小さい頃からやりたくもない勉強をさせられ、その影響で頭だけはまともになっていた。


少し経って、小学3年生のとき。

俺に初めて友達と呼べる存在ができた。

暇なときはいっしょに遊んだり、話したり。
そしてそいつにだけ、自分の家の事を話した記憶がある。そいつは驚いていたけど、次の日からも何気なく話しかけてきた。

あいつは俺の家の事を、誰にも話していなかった。

でも、4年生の夏、あいつは引っ越してしまった。しかも、どこかを知らせずに。

そのショックで、そいつの記憶はほとんどがなくなってしまった。どうあがいても、「いた」ことしか思い出せない。

そこから、俺の見る世界はモノクロになり、全てのことに興味がなくなった。

頭だけは無駄に成長し、学校の教師、クラスの奴らから羨ましがられた。俺は適当に愛想笑いをして、その場を凌いでいた。

それは中学生になっても変わらない・・・と思っていたが、入学式の翌日、自分の目を疑った。
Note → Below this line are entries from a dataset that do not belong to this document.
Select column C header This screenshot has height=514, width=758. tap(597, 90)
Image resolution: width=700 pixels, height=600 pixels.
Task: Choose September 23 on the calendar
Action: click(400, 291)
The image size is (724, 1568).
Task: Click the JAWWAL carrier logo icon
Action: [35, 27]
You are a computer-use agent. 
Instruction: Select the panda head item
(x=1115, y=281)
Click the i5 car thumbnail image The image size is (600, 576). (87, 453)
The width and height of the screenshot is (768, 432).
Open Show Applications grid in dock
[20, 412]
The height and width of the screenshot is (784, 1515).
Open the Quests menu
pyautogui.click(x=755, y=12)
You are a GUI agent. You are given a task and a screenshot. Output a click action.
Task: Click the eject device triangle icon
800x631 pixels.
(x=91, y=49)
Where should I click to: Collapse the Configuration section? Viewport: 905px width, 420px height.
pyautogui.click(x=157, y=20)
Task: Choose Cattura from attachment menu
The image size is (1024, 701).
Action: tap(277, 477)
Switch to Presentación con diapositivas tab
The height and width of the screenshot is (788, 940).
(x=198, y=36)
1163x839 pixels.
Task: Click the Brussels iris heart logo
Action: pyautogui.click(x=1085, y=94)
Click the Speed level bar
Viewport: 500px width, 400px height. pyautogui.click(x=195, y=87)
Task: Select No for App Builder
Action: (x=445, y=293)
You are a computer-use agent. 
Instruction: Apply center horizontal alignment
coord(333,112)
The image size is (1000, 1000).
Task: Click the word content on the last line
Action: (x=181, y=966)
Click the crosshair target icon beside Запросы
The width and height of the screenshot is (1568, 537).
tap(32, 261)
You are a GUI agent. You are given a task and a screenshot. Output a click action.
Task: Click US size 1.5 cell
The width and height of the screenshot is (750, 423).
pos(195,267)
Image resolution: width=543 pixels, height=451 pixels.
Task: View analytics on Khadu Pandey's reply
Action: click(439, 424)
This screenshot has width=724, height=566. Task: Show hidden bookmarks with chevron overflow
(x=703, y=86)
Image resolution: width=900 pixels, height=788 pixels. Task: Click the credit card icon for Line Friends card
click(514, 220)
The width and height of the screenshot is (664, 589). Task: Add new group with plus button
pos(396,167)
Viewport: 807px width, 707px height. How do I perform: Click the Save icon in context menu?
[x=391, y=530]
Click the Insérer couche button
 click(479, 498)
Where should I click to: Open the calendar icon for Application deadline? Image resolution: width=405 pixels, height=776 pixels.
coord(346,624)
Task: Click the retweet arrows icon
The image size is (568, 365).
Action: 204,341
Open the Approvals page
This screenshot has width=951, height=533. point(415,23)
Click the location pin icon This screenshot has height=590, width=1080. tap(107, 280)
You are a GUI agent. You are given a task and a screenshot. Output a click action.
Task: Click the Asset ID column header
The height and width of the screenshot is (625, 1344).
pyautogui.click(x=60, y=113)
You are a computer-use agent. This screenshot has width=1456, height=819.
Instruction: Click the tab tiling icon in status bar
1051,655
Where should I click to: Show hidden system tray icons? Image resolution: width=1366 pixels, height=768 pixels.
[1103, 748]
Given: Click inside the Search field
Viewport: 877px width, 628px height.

その視線の先には、他とは違う輝きを放ち、少し緊張を孕ませた、可愛い少年がいた。
彼だけスポットライトを当てられたかのように光って見え、遠くから見てもわかるほど丸くておっきい目。
緊張していて、頬が紅く、熱を帯びているであろう身体。彼をひと目見ただけで、世界が色を取り戻した。
 
人生で初めて自分から親以外に話しかけようとしてみたら、さらに衝撃を受けた。

彼から話しかけてきたのだ。
「背でかくない?羨ましいなぁ」
そう言って話す彼は、初対面らしくなく、いきなりタメ口で話しかけてきた。でも、顔は少し赤い。それに、もじもじしている。

「そう?そんなに気にしたことなかったな。」
「いや、僕なんかちっちゃすぎてチビってずっと言われてるもん。」

こんなにちっちゃくて可愛い少年にそんなことを言う奴らがいるのかと、少し怒りというものを覚えた。

(あれ、今までこんなに体が熱くなったことなんてあったっけ。)

己の次々にでてくる感情に戸惑った。
その少年は鈴木大翔と名乗った。俺も名前を言うと、
「えぇ!かっこいい名前!」
と言われ、初めて親に感謝した。